The Command Post
2004 US Presidential Election
January 25, 2004
| The Politics/Comedy Connection

LACONIA, NH - To show how fine a line there is between politics and comedy, Comedy Central’s ‘The Daily Show’, hosted by Jon Stewart, is in New Hampshire for its second straight New Hampshire Primary. In this article from the New Hampshire Sunday News (Manchester, NH), we get a peek at how The Daily Show’s reporters have gone from being unknown to “command[ing] a respect among media types and politicians alike…”

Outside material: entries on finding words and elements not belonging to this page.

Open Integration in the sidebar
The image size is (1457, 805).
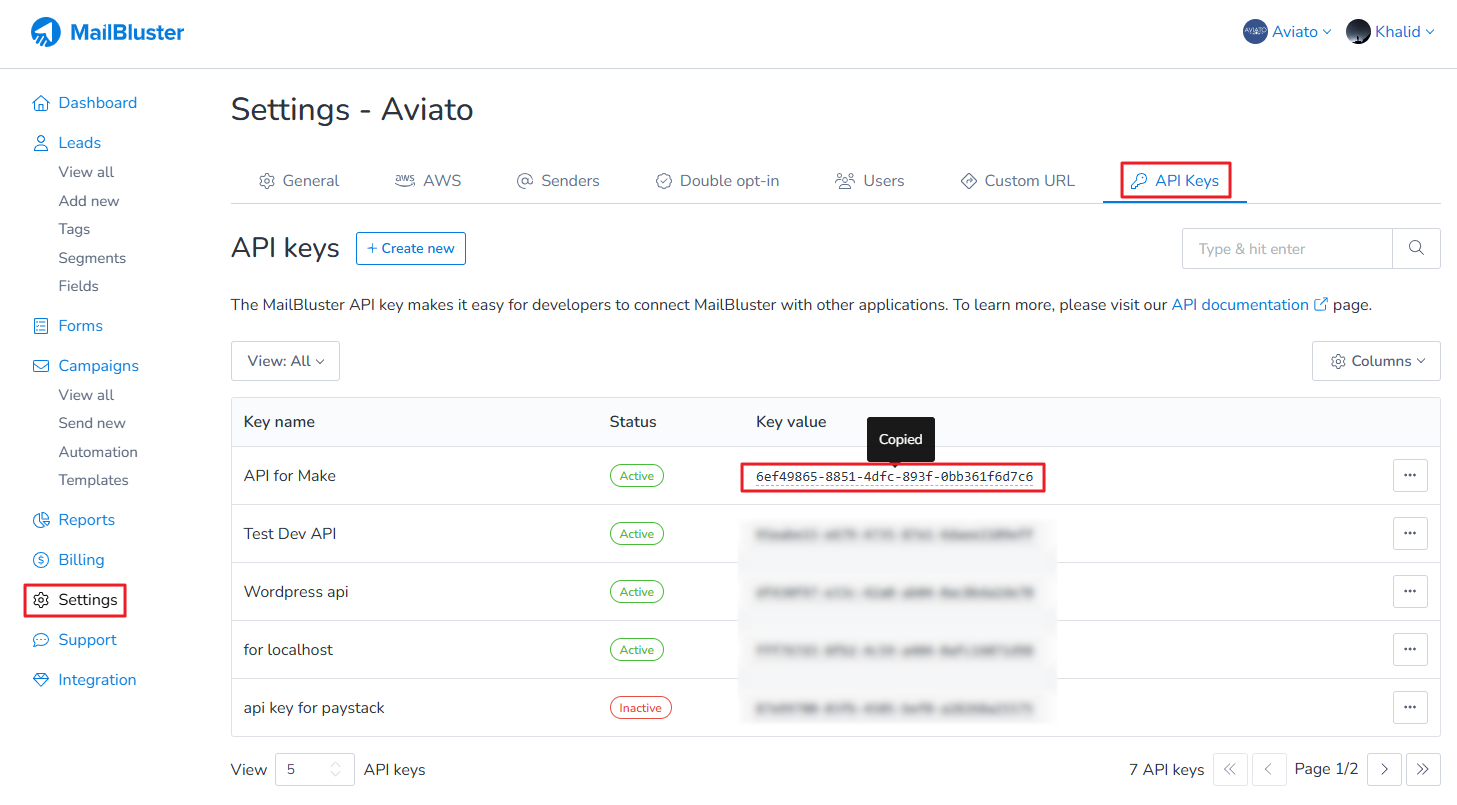pyautogui.click(x=97, y=680)
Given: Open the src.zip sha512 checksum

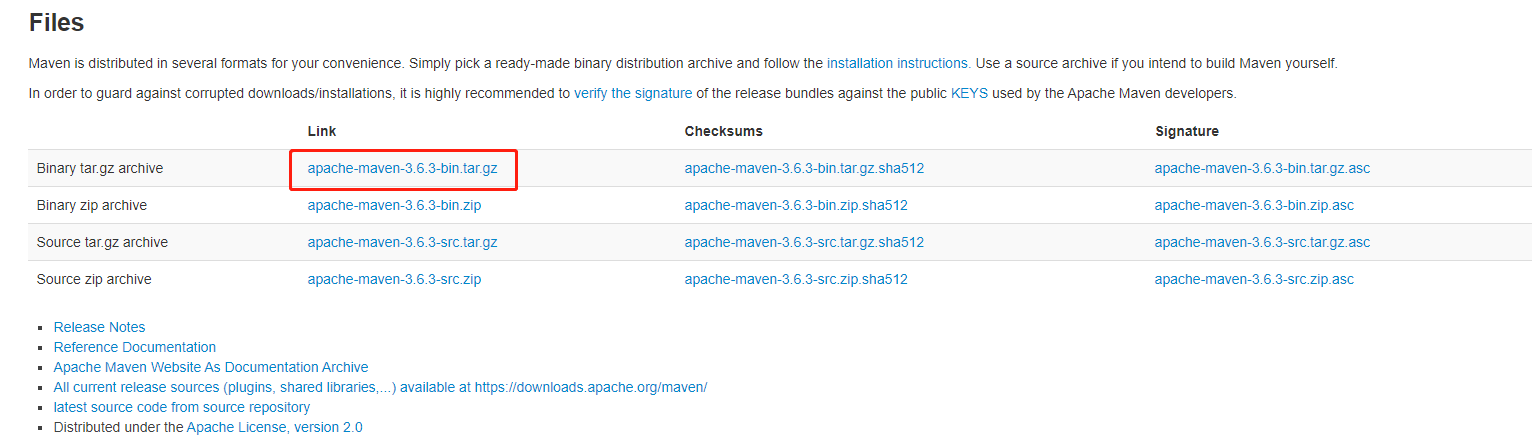Looking at the screenshot, I should [796, 280].
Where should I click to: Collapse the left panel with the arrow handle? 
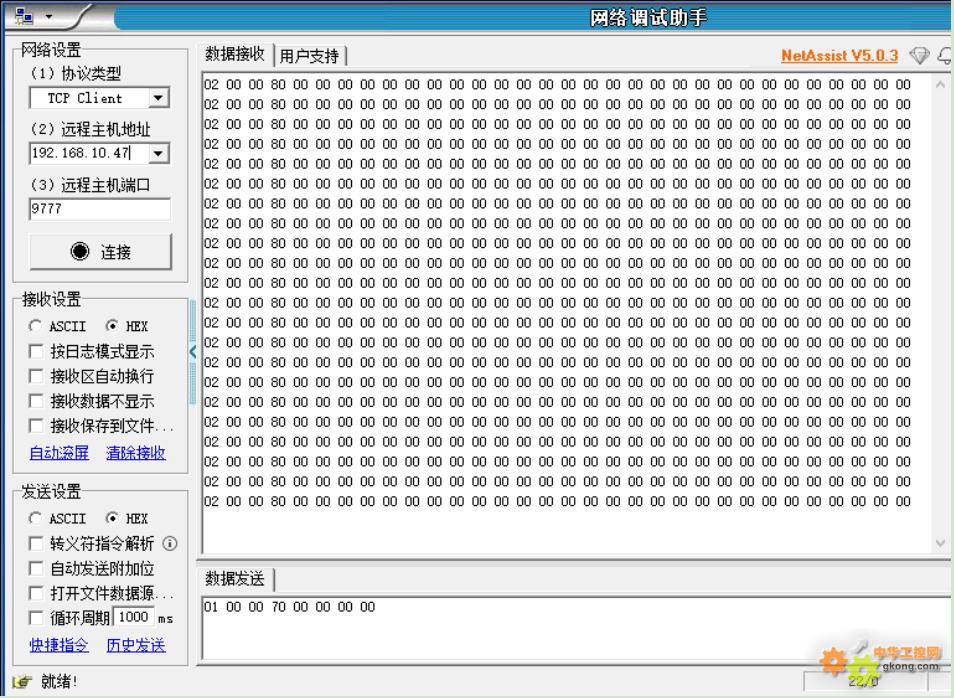[x=193, y=351]
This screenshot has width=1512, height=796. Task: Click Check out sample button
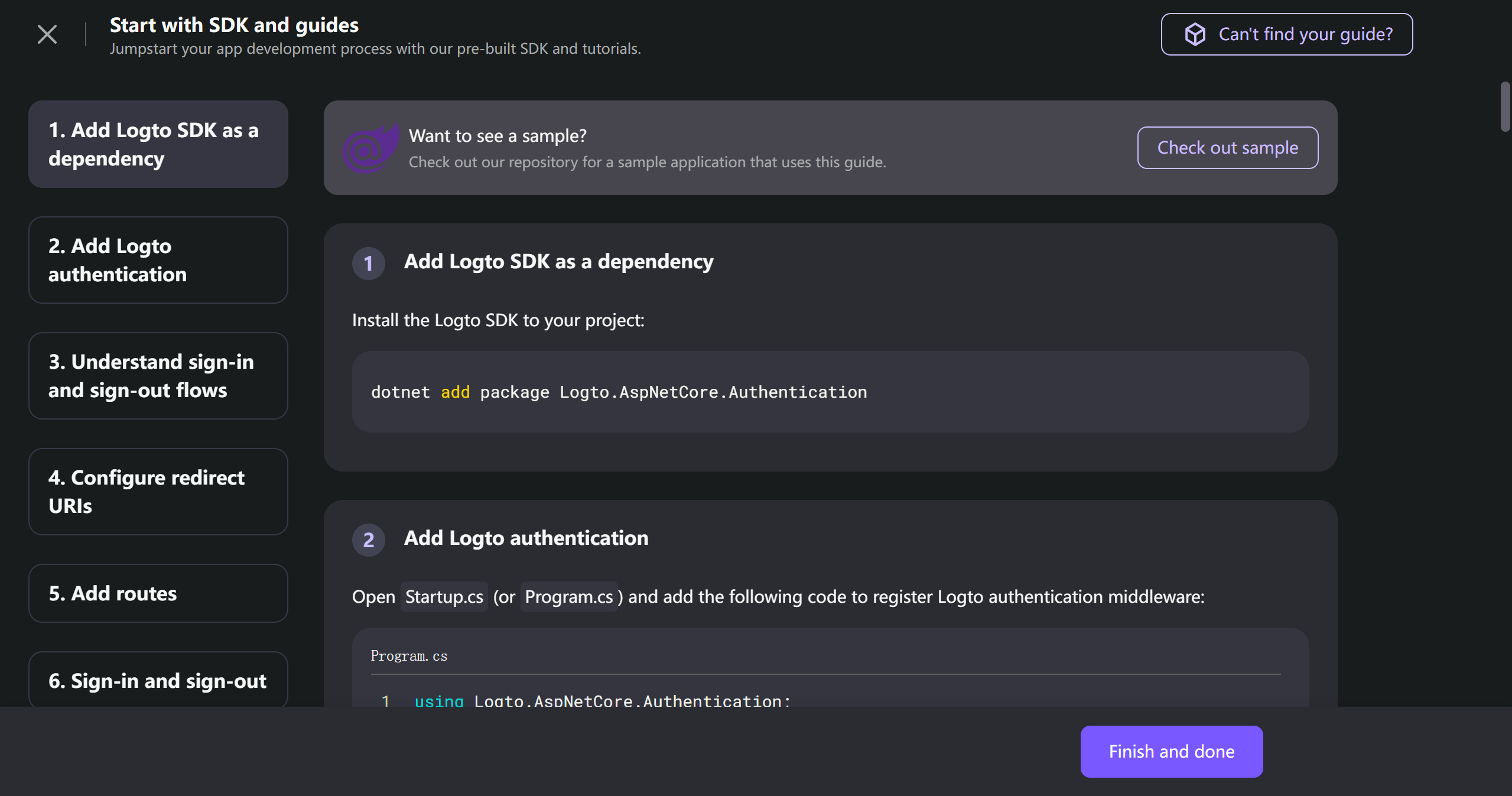(1227, 148)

Witness the lineup for last night’s “town hall” media panel discussion, hosted by Comedy Central at the Center of New Hampshire in Manchester: NBC anchorman Tom Brokaw; Joe Klein, a senior writer for Time magazine and author of “Primary Colors”; former Ambassador Carol Moseley Braun, who recently dropped her Presidential bid — and New Hampshire’s junior senator, John Sununu.

[…]

Sununu said after he got the call from Comedy Central asking if he would participate, he had a long talk with Stewart “and that was all the convincing I needed.”

“He’s got the funniest satire on television right now,” Sununu said. As for the panel, he said, “I think their goal is to actually delve into, in a light-hearted way, some of the questions about the way the media covers politics.”

Not to be outdone, Union Leader/NH Sunday News columnist John Clayton also takes a look at the “coupling of politics and comedy.”

Anyway, what other politician [Bob Dole] — upon spotting Presidents Jimmy Carter, Gerald Ford and Richard Nixon standing in a row — would have the temerity to crack, “There they are. See no evil, hear no evil and. . . evil.”

Maybe losing inspires humor.

Consider another failed, two-time Presidential candidate, Adlai Stevenson. While running for office against Gen. Dwight D. Eisenhower, Stevenson once delivered a moving stump speech that prompted a supporter to assure the Illinois governor he would have “the support of all thinking Americans.”

“Not enough,” Stevenson replied. “I’m going to need a majority.”

And so it goes.

To give a better idea of how deeply entrenched the politics/comedy connections are, the New Hampshire Sunday News ran a picture on page 3 of a sign outside the Hancock, New Hampshire Fire Department that states:

“Just vote for one of ‘em, then they will all go away!”